*GOAL*
Copy out the data word for word, beginning at the line that has "Click the 'Camera:' label in status overlay" and continuing to the end of the data.

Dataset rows
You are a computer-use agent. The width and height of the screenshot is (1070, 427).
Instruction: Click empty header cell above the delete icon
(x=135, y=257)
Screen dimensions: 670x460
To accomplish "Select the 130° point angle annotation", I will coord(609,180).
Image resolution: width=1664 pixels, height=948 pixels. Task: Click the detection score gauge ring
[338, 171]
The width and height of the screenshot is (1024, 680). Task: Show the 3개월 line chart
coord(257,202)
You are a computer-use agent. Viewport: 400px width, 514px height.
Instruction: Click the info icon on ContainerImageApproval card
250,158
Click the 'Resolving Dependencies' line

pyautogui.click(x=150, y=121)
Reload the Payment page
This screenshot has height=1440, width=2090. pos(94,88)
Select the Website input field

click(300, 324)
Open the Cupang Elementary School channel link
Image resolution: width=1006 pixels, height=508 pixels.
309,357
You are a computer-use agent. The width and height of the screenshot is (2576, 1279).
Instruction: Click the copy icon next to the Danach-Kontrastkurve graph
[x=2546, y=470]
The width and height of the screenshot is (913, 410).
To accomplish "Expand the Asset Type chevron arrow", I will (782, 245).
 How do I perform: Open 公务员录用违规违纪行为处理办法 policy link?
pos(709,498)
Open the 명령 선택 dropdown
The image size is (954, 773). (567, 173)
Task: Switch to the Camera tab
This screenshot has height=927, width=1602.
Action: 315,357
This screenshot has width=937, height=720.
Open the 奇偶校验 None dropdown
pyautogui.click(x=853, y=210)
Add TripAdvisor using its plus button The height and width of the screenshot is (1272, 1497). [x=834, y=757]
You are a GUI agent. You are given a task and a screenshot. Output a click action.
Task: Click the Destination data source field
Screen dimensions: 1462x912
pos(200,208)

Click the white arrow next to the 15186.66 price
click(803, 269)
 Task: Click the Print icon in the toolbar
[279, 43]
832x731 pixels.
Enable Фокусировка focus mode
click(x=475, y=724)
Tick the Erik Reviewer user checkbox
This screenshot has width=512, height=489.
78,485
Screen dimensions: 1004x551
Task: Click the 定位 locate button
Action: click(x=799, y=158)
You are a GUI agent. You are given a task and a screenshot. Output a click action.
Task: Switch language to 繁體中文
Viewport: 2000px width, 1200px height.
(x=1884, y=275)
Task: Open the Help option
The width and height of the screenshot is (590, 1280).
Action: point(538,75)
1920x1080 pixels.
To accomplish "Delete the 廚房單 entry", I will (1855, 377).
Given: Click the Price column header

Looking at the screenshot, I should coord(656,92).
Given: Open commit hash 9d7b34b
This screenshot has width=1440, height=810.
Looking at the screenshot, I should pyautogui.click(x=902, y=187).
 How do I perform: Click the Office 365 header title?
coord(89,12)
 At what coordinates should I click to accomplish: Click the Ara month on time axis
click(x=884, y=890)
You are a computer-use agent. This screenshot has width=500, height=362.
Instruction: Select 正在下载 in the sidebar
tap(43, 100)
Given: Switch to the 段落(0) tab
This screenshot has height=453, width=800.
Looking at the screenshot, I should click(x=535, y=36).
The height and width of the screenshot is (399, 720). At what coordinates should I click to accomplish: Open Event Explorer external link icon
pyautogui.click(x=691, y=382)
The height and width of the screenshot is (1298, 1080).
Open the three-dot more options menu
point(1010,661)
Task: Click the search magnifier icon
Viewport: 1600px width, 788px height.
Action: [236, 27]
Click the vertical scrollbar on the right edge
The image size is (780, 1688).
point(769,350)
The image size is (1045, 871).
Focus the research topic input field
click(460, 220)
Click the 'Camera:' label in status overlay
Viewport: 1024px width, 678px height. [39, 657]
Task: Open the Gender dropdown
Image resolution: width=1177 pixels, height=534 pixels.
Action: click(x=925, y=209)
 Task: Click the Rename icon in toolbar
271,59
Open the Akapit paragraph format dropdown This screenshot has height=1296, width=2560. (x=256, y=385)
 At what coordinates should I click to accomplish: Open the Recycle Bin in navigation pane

*RESPONSE TO THIS TASK*
Click the 'Camera:' label in status overlay
Viewport: 1024px width, 678px height. [39, 657]
Task: Open the Gender dropdown
Image resolution: width=1177 pixels, height=534 pixels.
Action: click(x=925, y=209)
 Task: Click the Rename icon in toolbar
271,59
Open the Akapit paragraph format dropdown This screenshot has height=1296, width=2560. (x=256, y=385)
 At what coordinates should I click to accomplish: Open the Recycle Bin in navigation pane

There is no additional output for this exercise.